━━━━━ Data for this task
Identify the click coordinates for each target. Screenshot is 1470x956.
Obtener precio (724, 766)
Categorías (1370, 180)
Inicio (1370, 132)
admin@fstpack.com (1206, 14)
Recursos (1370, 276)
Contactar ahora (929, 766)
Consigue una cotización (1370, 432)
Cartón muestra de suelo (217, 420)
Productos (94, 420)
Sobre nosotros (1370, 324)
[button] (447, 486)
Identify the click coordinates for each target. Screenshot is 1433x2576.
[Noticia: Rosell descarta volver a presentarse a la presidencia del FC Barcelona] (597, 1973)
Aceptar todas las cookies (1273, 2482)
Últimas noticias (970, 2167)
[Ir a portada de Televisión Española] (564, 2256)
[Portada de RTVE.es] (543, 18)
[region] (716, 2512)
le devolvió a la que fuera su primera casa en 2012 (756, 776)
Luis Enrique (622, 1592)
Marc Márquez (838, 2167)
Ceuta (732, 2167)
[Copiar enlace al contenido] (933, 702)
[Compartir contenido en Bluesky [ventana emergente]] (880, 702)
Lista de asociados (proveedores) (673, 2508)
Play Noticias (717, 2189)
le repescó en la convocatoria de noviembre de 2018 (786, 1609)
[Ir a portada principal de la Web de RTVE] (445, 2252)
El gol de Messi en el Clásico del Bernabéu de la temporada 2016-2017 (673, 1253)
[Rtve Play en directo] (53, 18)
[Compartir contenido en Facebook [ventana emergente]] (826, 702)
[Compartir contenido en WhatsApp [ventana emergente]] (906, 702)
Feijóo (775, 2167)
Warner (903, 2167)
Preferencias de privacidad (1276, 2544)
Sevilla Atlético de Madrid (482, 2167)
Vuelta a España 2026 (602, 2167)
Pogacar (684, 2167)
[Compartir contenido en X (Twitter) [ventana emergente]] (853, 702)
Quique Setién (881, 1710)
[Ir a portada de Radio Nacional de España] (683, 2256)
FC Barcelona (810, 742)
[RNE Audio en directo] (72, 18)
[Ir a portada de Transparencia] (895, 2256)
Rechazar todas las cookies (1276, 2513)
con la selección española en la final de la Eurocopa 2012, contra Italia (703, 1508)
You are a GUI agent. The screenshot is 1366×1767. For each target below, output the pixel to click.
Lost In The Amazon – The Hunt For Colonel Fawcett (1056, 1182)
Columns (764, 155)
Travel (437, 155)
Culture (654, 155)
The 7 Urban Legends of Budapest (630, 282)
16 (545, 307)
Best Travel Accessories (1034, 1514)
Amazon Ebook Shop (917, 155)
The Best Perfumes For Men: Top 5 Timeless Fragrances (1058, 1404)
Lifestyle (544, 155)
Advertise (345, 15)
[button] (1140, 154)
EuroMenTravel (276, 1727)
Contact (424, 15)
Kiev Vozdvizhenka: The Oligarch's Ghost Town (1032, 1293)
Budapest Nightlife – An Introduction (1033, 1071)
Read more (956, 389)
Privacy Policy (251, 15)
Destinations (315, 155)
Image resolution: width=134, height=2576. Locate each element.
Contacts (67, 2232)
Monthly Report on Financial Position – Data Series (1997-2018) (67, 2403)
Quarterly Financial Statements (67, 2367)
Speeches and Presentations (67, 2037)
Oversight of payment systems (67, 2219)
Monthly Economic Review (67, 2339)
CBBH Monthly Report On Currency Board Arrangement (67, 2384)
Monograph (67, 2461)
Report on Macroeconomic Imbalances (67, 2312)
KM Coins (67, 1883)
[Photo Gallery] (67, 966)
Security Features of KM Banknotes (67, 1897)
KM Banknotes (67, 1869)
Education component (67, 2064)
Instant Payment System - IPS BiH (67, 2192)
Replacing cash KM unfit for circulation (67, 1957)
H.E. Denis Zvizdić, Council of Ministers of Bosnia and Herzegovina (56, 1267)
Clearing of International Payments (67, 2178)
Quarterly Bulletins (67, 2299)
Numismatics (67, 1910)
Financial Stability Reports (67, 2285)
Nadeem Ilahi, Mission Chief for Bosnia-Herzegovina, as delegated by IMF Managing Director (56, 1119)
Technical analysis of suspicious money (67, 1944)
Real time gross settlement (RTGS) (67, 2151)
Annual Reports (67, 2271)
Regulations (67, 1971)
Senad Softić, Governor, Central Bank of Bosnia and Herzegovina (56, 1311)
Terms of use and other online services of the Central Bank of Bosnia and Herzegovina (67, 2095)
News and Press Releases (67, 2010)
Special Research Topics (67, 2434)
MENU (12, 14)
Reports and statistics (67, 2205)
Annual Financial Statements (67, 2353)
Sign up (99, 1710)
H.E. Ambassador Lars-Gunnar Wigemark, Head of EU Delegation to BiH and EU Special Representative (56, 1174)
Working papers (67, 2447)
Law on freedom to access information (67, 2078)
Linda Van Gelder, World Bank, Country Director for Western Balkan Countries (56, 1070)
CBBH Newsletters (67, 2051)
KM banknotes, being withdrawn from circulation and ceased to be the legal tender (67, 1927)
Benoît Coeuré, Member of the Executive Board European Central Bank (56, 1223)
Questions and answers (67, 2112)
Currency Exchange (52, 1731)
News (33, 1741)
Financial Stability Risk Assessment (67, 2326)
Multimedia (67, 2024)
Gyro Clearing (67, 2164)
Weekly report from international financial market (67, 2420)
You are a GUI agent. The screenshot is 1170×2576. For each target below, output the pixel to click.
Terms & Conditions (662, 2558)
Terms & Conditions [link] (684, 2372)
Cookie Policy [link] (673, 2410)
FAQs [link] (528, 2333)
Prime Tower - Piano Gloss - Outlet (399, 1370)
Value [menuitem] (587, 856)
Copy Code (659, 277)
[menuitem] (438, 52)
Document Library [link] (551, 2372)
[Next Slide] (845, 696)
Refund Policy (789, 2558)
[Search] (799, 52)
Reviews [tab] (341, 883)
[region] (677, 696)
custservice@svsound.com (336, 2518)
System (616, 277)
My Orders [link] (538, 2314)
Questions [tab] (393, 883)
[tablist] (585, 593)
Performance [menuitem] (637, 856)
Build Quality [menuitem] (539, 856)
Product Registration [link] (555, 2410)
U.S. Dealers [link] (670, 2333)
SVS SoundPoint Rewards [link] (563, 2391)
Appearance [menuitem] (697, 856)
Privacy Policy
━━━━━━━━━━
Among the entries above, identify all lines with "Clearing" and copy them.

Solution to this problem
Clearing of International Payments (67, 2178)
Gyro Clearing (67, 2164)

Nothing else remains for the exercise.